Sara Grotthuis, born Sara Meyer, also known as Sophie Leopoldine Wilhelmine Baroness von Grotthuis and as Sara Wulff by her first marriage (1763 – 11 December 1828), was one of the most well-known "salonnières" (salon hostesses and patrons of the arts) of the late 18th and early 19th centuries in Berlin.
Sara Grotthuis was born Sara Meyer in Berlin in 1763 as the eldest daughter of the Orthodox Jewish banker Aaron Moses Meyer and his wife Rösel. Through her mother, Sara was the great-granddaughter of Veitel Heine Ephraim, who served Friedrich the Great as a "Münzjude" or mint master. She was the cousin of Rahel Varnhagen von Ense.
The well-known Jewish scholar and Enlightenment thinker Moses Mendelssohn, a close friend of the family, was consulted on Sara's education and upbringing. Sara was noted as being bright and talented in languages.
In 1778 at the age of 15, Sara was married to the older Jewish businessman Liebmann Wulff. Her parents were in favor of the marriage, and the ceremony was performed by Moses Mendelssohn. It was an unhappy marriage, one that distressed the young Sara. After her husband Wulff died in 1787, Sara moved back in with her parents. She converted to Christianity in 1788. She may have converted back to Judaism for a time, but she was a converted Protestant Christian by the time of her second marriage.
In 1797, she married the Livonian Baron Ferdinand Dietrich von Grotthuis, a land owner and officer in the Prussian army. The couple lived in Berlin, and Sara led one of the most important literary salons of the time and exchanged letters with Goethe.
After the Prussian army's 1806 loss to Napoleon, the Grotthuis couple lost all of their property and fell into poverty. They lived in Oranienburg, where Baron Grotthuis took on a position as a postman. Sara Grotthuis died in Berlin on 11 December 1828.
Alongside other salonnières Henriette Herz and Rahel Varnhagen, Sara Grotthuis led one of the most influential literary salons in Berlin around 1800. Her guests included not only diplomats, writers, and actors but also members of the Prussian nobility like Prince Louis Ferdinand.
Her salon gained influence through her friendship with Johann Wolfgang Goethe, of whom she was a long-time admirer. As a thirteen-year-old, Sara would steal away from family in the evenings to read Goethe's The Sorrows of Young Werther, which a young love interest had sent to her. Moses Mendelssohn, a close friend of the Meyer family, disapproved of Werther and considered Goethe a bad influence on youth. He threw Sara's copy of Werther out a window. Gotthold Ephraim Lessing, another friend of the family and an admirer of Goethe, gave her another copy.
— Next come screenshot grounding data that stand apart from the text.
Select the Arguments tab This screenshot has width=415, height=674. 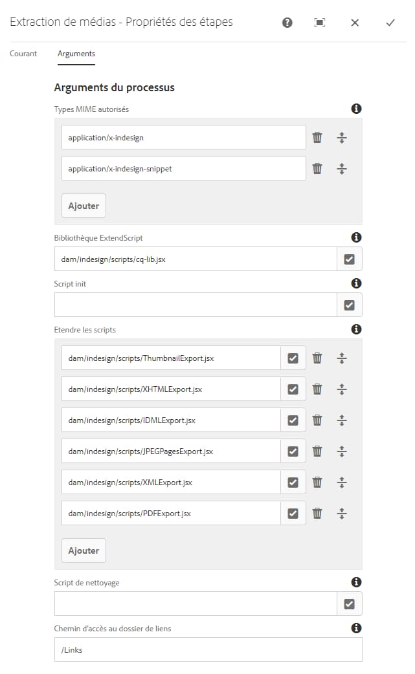[x=76, y=54]
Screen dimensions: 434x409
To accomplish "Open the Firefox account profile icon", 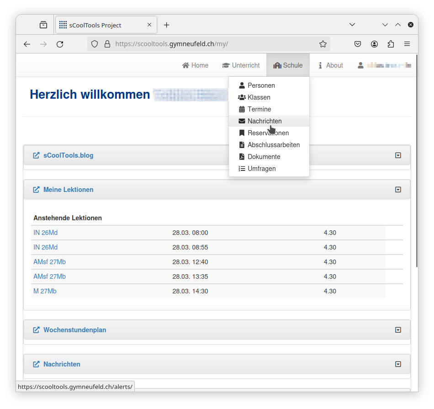I will (375, 44).
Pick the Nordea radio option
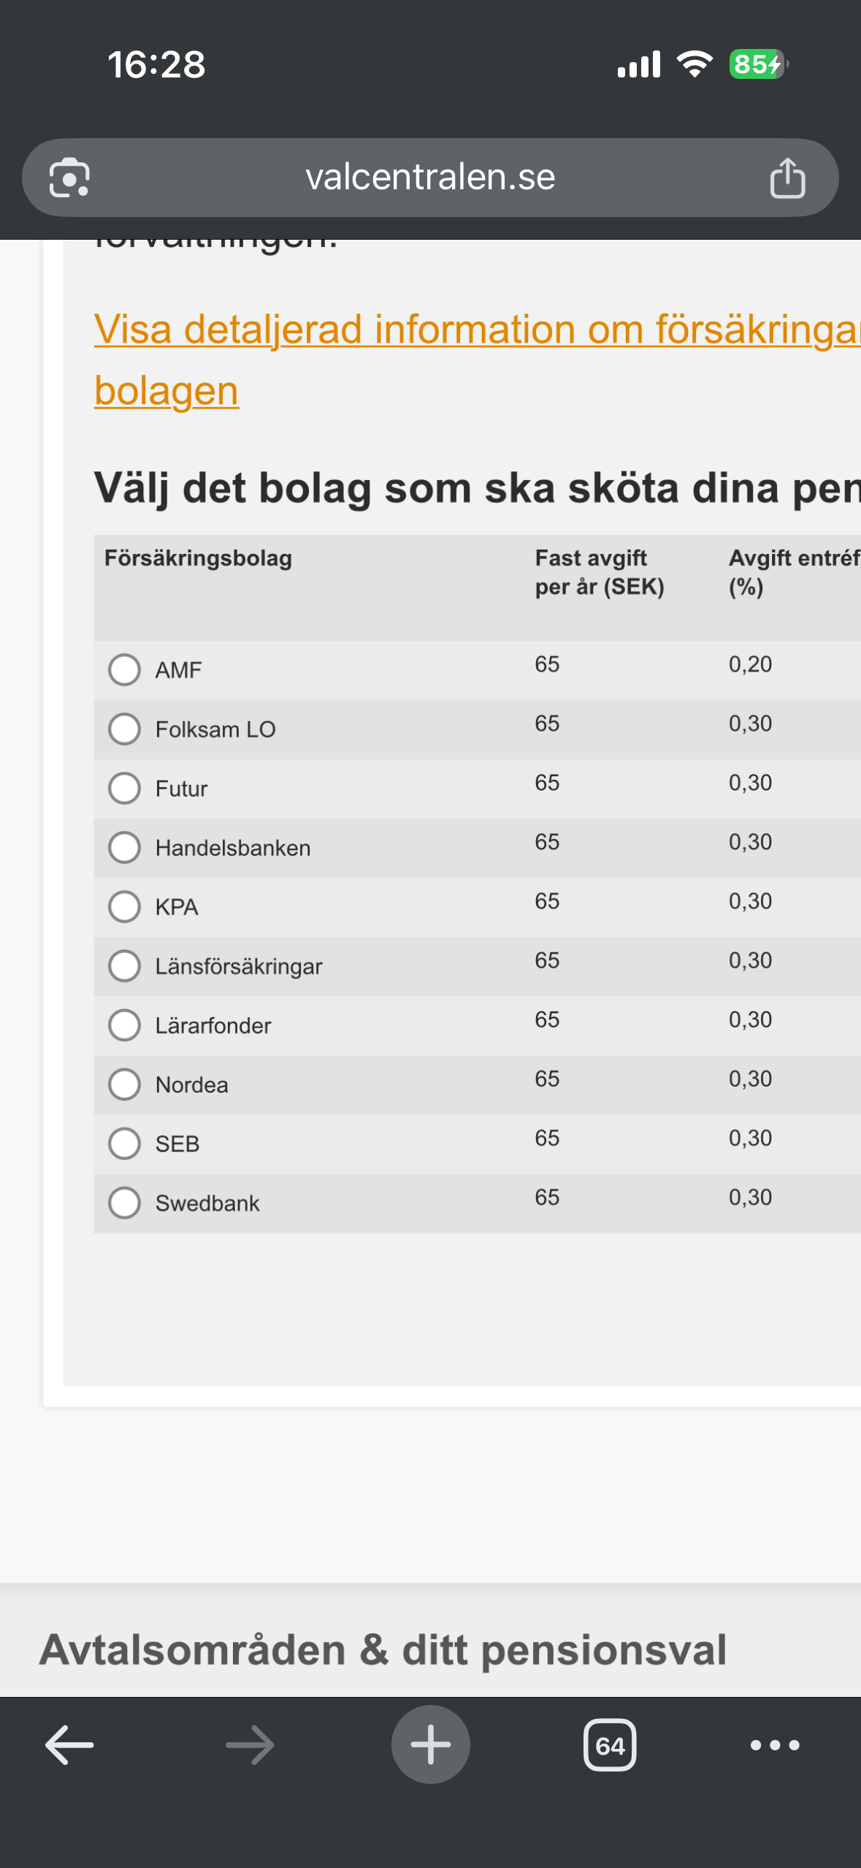861x1868 pixels. point(124,1084)
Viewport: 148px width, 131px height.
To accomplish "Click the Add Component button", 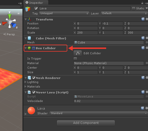I will click(x=86, y=123).
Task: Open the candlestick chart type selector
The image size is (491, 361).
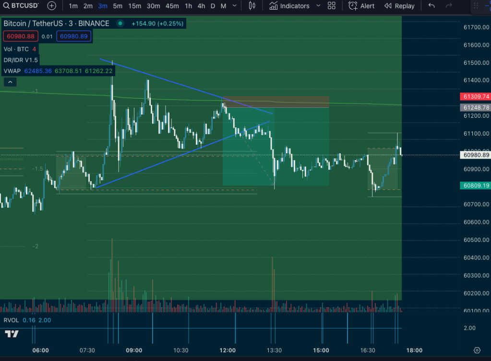Action: pyautogui.click(x=252, y=6)
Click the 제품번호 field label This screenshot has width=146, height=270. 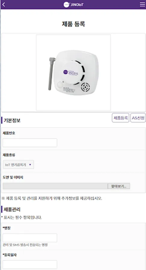pos(9,133)
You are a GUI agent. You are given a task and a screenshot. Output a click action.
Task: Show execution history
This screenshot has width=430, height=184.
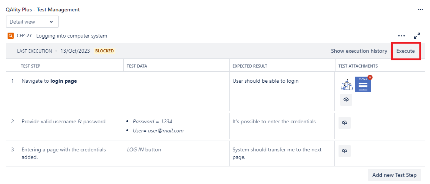point(359,51)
She met Goethe in 1795 at a spa in Karlsbad, far before any of the other Berlin salonnières. Their friendship thus also predated the Goethe-cult created by the brothers August Wilhelm Schlegel and Friedrich Schlegel.
She maintained correspondence with Goethe for years. Goethe sent her unpublished manuscripts to be read in her salon, and sometimes he sent actors to read them, such as the famous actor couple Amalie Wolff-Malcolmi and Pius Alexander Wolff. Grotthuis for her part connected Goethe with certain important figures including Prince Karl Joseph von Ligne, among others.
In addition to Goethe, Grotthuis counted Lessing, Herder, and Prince Karl Joseph von Ligne among her friends. Rahel Varnhagen's husband Karl August Varnhagen von Ense wrote of Sara Grotthuis: "She was flattered by Lessing in her youth and later by Herder, and then she became friends with Frau von Genlis, the Prince of Ligne and Goethe."
Sara Grotthuis' salon ended – like the first salon of her cousin Rahel von Varnhagen – with the Prussian defeat in 1806 and the resulting impoverishment of the Grotthuis family.